Stored data entries:
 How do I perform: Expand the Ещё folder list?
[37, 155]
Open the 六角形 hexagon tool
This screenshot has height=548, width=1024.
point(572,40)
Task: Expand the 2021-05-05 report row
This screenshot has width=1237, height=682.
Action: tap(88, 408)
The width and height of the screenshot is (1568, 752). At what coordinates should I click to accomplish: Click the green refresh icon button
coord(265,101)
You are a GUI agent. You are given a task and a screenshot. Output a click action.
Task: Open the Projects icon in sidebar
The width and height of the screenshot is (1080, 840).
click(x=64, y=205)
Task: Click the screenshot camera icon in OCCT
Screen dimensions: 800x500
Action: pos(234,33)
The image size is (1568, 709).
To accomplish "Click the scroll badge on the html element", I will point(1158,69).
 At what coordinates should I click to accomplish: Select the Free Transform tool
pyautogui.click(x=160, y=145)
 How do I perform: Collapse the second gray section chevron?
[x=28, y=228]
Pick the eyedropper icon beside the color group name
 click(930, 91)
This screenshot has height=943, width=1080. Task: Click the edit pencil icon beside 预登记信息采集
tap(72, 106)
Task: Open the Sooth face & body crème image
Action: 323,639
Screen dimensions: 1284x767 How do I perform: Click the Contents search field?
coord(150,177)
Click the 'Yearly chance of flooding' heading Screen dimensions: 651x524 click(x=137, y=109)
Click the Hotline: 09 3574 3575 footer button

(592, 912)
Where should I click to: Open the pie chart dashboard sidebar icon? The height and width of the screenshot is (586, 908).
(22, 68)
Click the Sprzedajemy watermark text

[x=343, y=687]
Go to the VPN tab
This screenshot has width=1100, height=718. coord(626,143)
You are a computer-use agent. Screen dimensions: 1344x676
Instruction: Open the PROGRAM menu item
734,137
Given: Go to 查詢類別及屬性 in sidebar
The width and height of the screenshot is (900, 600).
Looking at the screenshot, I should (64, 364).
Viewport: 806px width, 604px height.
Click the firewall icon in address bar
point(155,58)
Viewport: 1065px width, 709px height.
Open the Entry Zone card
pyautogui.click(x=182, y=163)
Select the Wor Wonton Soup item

* [EXERCISE PROMPT]:
From the data above, output exactly the lines between the one containing "The width and height of the screenshot is (1568, 752)." and the one containing "Task: Open the Projects icon in sidebar", counting both of them.

* [SOLUTION]:
The width and height of the screenshot is (1568, 752). At what coordinates should I click to accomplish: Click the green refresh icon button
coord(265,101)
You are a GUI agent. You are given a task and a screenshot. Output a click action.
Task: Open the Projects icon in sidebar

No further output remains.